Kevin Fischbeck: Sorry, let me correct you said 3. You meant to say pre from …
Jeffrey Giullian: Yes, exactly. Thank you. And so as we look at this and have modeled it out and have thought about it, we don’t believe that we are going to see a major impact in the next 10 years. Then to take that one step further, as we’ve looked at the clinical studies, even the subset of clinical studies that have demonstrated any kidney impact at all, that impact is significantly lower in the patient population that is pre-CKD Stage 3.

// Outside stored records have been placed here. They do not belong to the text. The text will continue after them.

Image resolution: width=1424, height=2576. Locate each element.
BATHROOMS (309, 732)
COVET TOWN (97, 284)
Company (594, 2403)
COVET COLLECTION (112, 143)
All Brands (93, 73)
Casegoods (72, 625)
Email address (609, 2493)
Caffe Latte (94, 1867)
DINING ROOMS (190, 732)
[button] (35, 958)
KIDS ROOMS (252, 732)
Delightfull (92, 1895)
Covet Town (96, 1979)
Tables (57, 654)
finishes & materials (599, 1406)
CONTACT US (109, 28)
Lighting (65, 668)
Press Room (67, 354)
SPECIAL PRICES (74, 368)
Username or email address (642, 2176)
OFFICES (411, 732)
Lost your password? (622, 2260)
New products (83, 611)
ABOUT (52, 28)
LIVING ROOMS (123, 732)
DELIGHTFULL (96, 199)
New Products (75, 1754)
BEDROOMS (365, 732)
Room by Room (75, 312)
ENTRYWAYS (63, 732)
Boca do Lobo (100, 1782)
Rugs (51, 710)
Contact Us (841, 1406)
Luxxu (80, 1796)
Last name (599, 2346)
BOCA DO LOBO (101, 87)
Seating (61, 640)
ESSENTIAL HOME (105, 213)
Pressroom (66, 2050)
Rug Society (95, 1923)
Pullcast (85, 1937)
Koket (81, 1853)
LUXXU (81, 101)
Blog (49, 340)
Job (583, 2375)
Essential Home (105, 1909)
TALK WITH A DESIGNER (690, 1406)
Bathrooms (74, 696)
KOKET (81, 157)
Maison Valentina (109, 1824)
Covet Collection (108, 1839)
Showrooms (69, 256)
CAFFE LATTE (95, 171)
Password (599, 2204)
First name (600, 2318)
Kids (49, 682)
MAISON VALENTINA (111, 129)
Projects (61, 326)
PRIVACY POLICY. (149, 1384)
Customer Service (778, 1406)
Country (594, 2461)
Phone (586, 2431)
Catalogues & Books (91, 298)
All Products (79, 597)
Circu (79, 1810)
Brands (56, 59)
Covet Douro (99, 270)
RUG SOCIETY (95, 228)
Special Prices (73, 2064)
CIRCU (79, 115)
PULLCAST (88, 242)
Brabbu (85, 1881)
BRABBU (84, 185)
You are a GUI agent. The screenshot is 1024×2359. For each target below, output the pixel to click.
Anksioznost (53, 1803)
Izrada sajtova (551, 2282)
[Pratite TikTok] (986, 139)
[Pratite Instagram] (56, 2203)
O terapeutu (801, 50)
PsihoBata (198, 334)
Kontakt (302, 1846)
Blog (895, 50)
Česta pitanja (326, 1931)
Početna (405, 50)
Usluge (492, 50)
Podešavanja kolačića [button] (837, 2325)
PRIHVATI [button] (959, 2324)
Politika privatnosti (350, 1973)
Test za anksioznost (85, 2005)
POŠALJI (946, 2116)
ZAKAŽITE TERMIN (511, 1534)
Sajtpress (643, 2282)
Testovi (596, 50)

Joel Ackerman: Kevin, it’s Joel here. Let me add one more point because we are probably not talking enough about the potential offset from a reduction in cardiac mortality. And that plays into this question of what impact are we seeing and when are we seeing it? And I think one of the reasons we are seeing — we think we are seeing so little impact now is because the uptake in the drug has been so low. Jeff, correct me if I’m wrong, but GLP-1 uptake in CKD is low single digits today, right? So you wouldn’t expect to see it at such a low uptake. The other important thing is both for GLP-1s and for SGLT2 inhibitors, there has been clear demonstration of a reduction in cardiac mortality. And the way we think about that playing through our population, is so many more CKD patients are likely to die of cardiac disease, than ultimately progress to ESKD.
So if you can reduce that number, who are passing away from cardiac disease, it creates a larger population that could potentially, ultimately be incident on ESRD, and that would offset some of the impact of incident delay. And so if we are seeing the negative impact of SGLT2 inhibitors or GLP-1s today, even though the uptake of those drugs is so small, there is a good chance that we are also seeing the mitigating effect on the cardiac death.